Pour vous donner une idée, je vais vous raconter mon expérience sur le sujet:
Lorsque j’étais petite, je faisais partie des ces enfants qui avait une maman radin-Câlin.
Ces enfants pour qui la maman ne donne de câlin et d’amour que lorsque l’enfant est malade, il fallait que je sois à l’agonie pour avoir un soupçon d’attention, que j’ai le droit de manger ce que je veux (car il fallait que je reste mince= problème de poids à l’âge adulte), et que j’ai le droit de regarder la télé (et donc de prendre du temps pour ne rien faire de constructif)… cela s’est répercuté sur ma vie d’adulte,comme vous pouvez vous en douter: j’avais compris que lorsque j’étais malade on s’occupait de moi, et que j’avais le droit de ne pas être parfaite ! La maladie était LA solution !

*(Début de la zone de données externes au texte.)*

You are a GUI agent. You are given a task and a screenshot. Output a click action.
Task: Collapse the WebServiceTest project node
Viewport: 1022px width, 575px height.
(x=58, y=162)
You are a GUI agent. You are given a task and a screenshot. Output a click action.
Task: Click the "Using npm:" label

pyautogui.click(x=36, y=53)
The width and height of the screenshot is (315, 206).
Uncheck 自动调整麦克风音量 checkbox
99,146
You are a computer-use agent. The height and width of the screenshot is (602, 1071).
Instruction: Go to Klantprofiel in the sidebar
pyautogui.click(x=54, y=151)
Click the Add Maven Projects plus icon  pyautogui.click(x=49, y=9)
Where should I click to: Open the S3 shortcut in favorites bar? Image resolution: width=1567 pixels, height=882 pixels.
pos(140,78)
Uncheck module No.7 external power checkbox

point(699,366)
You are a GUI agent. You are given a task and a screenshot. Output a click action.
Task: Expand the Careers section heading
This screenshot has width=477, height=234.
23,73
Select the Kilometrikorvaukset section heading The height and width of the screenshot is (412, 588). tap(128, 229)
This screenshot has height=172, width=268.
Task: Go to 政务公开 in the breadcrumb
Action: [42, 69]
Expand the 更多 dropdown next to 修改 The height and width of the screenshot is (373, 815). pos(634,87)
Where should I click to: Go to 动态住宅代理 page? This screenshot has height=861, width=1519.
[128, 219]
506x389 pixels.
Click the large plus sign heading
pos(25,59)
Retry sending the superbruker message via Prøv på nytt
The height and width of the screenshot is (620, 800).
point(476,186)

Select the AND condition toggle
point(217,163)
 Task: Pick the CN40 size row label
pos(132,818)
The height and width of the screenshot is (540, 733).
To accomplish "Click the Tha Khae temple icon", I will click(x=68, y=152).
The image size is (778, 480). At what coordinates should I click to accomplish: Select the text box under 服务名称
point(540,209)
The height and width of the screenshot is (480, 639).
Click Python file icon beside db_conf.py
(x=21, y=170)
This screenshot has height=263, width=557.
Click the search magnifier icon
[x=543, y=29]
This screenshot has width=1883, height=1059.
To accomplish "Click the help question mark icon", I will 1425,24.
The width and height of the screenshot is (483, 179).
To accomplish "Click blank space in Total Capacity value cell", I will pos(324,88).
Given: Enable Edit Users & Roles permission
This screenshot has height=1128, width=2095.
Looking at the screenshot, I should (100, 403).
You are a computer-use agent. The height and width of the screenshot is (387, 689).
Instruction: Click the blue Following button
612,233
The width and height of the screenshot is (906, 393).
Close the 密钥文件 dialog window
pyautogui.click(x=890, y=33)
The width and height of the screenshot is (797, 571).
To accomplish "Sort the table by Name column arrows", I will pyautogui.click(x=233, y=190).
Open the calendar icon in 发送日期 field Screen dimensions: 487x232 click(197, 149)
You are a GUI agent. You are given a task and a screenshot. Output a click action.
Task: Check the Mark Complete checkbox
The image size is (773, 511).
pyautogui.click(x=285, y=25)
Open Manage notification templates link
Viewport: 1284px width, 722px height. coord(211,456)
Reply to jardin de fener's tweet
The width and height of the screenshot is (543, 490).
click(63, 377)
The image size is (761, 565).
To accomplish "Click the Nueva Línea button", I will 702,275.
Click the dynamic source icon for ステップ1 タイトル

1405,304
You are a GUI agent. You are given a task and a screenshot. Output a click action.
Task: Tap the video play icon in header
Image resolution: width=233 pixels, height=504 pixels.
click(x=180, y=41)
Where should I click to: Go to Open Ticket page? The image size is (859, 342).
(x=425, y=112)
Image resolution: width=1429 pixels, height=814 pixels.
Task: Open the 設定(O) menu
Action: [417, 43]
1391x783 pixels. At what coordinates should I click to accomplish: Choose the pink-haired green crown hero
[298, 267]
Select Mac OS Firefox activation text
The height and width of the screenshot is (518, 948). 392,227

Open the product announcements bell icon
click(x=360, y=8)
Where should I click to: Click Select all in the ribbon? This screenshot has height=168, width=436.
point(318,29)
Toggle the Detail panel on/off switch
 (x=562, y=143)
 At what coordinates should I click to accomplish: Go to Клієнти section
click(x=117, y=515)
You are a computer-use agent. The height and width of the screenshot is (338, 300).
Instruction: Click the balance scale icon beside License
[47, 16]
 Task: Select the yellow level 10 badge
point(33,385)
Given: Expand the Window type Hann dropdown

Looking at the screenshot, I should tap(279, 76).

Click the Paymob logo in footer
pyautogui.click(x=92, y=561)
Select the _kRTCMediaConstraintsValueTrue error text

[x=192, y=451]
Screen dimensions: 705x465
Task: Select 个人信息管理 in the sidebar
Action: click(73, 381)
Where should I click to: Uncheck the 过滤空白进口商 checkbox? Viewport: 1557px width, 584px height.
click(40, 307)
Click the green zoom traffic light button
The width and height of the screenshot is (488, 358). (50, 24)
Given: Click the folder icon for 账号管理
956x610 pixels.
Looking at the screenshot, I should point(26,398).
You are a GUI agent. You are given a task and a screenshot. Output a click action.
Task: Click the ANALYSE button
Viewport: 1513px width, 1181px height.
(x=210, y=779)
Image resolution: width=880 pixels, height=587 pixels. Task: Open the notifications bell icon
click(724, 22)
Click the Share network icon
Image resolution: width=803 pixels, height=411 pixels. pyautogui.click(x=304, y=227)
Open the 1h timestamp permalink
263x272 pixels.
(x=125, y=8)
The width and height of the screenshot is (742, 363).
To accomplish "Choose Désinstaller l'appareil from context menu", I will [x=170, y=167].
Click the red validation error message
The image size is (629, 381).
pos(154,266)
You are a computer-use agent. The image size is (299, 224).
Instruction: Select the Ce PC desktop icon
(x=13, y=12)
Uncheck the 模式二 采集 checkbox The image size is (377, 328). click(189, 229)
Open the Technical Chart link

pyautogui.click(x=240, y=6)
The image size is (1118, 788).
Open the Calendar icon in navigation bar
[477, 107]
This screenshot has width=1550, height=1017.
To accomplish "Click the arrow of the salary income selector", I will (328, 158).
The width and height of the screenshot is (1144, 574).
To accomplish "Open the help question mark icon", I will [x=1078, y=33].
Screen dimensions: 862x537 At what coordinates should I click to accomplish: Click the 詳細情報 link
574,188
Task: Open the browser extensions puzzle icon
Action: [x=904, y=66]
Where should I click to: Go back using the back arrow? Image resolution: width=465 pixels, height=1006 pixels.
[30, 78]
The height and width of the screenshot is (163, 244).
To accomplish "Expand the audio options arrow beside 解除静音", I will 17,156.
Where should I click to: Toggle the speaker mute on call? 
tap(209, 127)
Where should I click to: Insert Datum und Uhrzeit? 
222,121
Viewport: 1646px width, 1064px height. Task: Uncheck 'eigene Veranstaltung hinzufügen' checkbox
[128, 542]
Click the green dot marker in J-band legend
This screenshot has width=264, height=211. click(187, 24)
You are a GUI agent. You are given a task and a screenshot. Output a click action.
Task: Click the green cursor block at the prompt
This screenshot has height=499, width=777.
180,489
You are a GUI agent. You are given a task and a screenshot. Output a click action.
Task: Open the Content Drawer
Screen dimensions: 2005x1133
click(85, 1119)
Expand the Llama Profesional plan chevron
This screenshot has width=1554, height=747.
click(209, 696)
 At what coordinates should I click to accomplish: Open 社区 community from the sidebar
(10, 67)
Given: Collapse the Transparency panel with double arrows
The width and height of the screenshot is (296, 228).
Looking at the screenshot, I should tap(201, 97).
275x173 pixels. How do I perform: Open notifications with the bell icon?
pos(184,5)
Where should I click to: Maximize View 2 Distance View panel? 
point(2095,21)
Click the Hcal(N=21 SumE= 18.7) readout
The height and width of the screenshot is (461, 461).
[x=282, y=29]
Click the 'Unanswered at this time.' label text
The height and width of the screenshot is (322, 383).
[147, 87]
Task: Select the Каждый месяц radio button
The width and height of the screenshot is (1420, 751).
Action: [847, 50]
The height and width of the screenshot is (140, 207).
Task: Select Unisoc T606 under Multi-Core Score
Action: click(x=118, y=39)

Il a fallu des années, avant que je le comprenne d’où venait la souffrance, cela paraît évident lorsque c’est dit comme ça, mais faire un travail sur soi pour comprendre ce qui nous a à ce point marqué… il m’a aussi fallu des années avant de trouver comment faire pour m’en sortir … jusqu’au jour, où j’ai « juste » pris cette enfant dans mes bras, je me suis auto-câlinée (j’ai mis mes bras autour de moi, j’ai fermé les yeux et j’ai senti tout cet amour que je pouvais avoir pour moi-même, pour ce petit moi en souffrance), auto-rassurée et je me suis dis tout ce que j’aurai aimé que ma mère me dise…le soulagement fût immédiat, on ne m’avait jamais parlé aussi gentiment, et puis en plus, vu que cela venait de moi, je pouvais le faire n’importe où, à n’importe quelle heure, chaque fois que j’en ressentirai le besoin !

Toutes les maladies ne se sont pas arrêté de suite, des fois, il faut quelques mois voire semaines avant que l’enfant comprenne qu’il n’a plus besoin de montrer qu’il est mal pour avoir de l’amour…
Mais maintenant tout est terminé. Certes d’autres experiences viennent à moi, mais celle de l’enfant en manque d’amour maternel est réglé.

Essayez, prenez vous dans les bras, apportez vous cet amour que vous avez toujours attendu de l’extérieur… L’amour intérieur est bien plus fort, ce n’est qu’en le goûtant que l’on peut comprendre ce que ça fait d’aimer, de s’aimer soi et sa propre misère, sa propre souffrance.
On passe alors de ceux qui cherchent en l’autre, à ceux qui trouvent en eux.